## [Given records]

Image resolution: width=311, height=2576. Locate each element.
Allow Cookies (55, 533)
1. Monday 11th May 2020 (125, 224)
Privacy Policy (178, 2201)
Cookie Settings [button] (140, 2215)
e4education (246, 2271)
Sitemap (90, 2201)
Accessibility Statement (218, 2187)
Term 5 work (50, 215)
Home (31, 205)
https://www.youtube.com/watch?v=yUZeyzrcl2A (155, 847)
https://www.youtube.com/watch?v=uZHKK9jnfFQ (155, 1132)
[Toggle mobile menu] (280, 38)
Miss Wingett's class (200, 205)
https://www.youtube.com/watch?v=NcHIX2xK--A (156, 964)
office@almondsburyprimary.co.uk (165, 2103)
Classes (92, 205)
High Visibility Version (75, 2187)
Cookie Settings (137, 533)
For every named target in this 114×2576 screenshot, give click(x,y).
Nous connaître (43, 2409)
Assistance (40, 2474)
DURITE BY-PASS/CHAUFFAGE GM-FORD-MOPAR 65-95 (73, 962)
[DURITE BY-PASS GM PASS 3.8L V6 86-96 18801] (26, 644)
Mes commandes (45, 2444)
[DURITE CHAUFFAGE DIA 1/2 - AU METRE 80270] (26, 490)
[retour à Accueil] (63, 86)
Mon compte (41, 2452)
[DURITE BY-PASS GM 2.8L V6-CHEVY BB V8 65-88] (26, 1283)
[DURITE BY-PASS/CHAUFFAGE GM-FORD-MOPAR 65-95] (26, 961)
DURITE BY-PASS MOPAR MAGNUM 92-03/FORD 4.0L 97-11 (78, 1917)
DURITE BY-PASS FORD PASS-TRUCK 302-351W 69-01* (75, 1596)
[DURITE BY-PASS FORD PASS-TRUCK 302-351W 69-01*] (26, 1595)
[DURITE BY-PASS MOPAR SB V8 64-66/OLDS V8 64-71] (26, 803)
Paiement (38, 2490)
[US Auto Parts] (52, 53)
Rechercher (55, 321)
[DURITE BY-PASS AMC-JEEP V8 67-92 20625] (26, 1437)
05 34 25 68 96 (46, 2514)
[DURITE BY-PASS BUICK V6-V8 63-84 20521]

## [Aim of the exercise]
Print out all of the records above, word for word.

## [Response to the task]
Image resolution: width=311, height=2576. Locate each element.
Allow Cookies (55, 533)
1. Monday 11th May 2020 (125, 224)
Privacy Policy (178, 2201)
Cookie Settings [button] (140, 2215)
e4education (246, 2271)
Sitemap (90, 2201)
Accessibility Statement (218, 2187)
Term 5 work (50, 215)
Home (31, 205)
https://www.youtube.com/watch?v=yUZeyzrcl2A (155, 847)
https://www.youtube.com/watch?v=uZHKK9jnfFQ (155, 1132)
[Toggle mobile menu] (280, 38)
Miss Wingett's class (200, 205)
https://www.youtube.com/watch?v=NcHIX2xK--A (156, 964)
office@almondsburyprimary.co.uk (165, 2103)
Classes (92, 205)
High Visibility Version (75, 2187)
Cookie Settings (137, 533)
For every named target in this 114×2576 screenshot, give click(x,y).
Nous connaître (43, 2409)
Assistance (40, 2474)
DURITE BY-PASS/CHAUFFAGE GM-FORD-MOPAR 65-95 (73, 962)
[DURITE BY-PASS GM PASS 3.8L V6 86-96 18801] (26, 644)
Mes commandes (45, 2444)
[DURITE CHAUFFAGE DIA 1/2 - AU METRE 80270] (26, 490)
[retour à Accueil] (63, 86)
Mon compte (41, 2452)
[DURITE BY-PASS GM 2.8L V6-CHEVY BB V8 65-88] (26, 1283)
[DURITE BY-PASS/CHAUFFAGE GM-FORD-MOPAR 65-95] (26, 961)
DURITE BY-PASS MOPAR MAGNUM 92-03/FORD 4.0L 97-11 (78, 1917)
DURITE BY-PASS FORD PASS-TRUCK 302-351W 69-01* (75, 1596)
[DURITE BY-PASS FORD PASS-TRUCK 302-351W 69-01*] (26, 1595)
[DURITE BY-PASS MOPAR SB V8 64-66/OLDS V8 64-71] (26, 803)
Paiement (38, 2490)
[US Auto Parts] (52, 53)
Rechercher (55, 321)
[DURITE BY-PASS AMC-JEEP V8 67-92 20625] (26, 1437)
05 34 25 68 96 (46, 2514)
[DURITE BY-PASS BUICK V6-V8 63-84 20521]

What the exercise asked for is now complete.